Soon after forming a government, the Congolese leader was faced with mutinies within his military force. Provinces of the large Congolese state, angered after years of oppression, attacked Belgian citizens. The attacks prompted Belgium, with help from the US, to intervene and take over the mineral rich province of Katanga. Lumumba was dismissed from his position as Prime Minister and was eventually captured and executed. The possibility of a unified Congolese nation was over.

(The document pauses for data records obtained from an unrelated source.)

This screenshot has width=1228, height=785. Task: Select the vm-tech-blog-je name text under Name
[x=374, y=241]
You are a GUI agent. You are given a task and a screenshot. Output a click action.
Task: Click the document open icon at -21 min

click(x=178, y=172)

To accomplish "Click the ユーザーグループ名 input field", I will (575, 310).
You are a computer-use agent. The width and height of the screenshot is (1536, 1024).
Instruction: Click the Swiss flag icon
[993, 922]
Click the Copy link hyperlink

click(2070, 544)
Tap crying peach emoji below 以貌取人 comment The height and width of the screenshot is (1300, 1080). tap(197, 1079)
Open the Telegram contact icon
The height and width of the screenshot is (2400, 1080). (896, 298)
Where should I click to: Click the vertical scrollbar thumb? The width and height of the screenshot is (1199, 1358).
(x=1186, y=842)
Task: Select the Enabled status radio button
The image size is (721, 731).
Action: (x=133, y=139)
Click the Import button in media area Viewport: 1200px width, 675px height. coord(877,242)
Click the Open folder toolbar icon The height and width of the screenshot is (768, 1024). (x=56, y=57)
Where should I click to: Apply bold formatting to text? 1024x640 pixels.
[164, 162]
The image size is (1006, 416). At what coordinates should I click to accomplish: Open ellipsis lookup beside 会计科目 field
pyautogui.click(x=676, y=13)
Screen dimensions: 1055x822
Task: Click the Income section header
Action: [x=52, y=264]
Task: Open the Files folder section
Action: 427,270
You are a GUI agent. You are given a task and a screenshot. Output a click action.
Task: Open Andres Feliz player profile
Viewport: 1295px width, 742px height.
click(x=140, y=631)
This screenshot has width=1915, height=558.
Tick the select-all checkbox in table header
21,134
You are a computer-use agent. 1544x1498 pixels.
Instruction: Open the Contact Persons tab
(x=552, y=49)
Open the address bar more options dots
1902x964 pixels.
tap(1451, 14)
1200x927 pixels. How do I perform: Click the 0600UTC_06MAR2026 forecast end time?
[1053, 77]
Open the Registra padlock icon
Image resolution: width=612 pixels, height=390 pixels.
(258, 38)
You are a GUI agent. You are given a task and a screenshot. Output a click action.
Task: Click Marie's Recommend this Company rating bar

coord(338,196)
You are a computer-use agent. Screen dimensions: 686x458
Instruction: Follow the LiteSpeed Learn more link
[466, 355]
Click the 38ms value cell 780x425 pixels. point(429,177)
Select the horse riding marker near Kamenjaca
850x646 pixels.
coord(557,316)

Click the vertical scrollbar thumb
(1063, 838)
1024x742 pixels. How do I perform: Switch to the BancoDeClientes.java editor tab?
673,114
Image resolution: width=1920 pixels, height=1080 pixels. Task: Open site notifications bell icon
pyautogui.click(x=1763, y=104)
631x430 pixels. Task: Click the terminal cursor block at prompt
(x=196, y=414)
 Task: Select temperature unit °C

1. Chile is the biggest victim of election interference

The cases of the intervention and interference on our list only grow in their tragic consequences. Chile takes the cake in this regard. Like Lumumba, Salvador Allende was an immensely charismatic leader who was also a socialist. In the 1964 election, the US spent $2.3 million funding Allende’s opponent, which led to his defeat. In the next election the CIA was not so lucky, as Allende won a narrow victory. Allende believed in the nationalization of industries, which frightened US businesses. As president, Allende had a substantial impact on improving the lives of working people, and wages increased as he raised the minimum wage and increased government expenditure. He also worked to fight illiteracy, embarking on a campaign that would send teachers to the impoverished regions of the country.

Allende’s bold program scared many leaders in Washington, and in 1973, just three years after becoming president, Allende was ousted from power. With the CIA-funded military surrounding the presidential palace, Allende killed himself (though some debate this). Allende’s death led to the reign of Augusto Pinochet, one of the most brutal regimes on record. The regime carried out the killing of more than 3,000 people and led to the exile of more than 200,000 Chileans. Pinochet was in power for more than 15 years.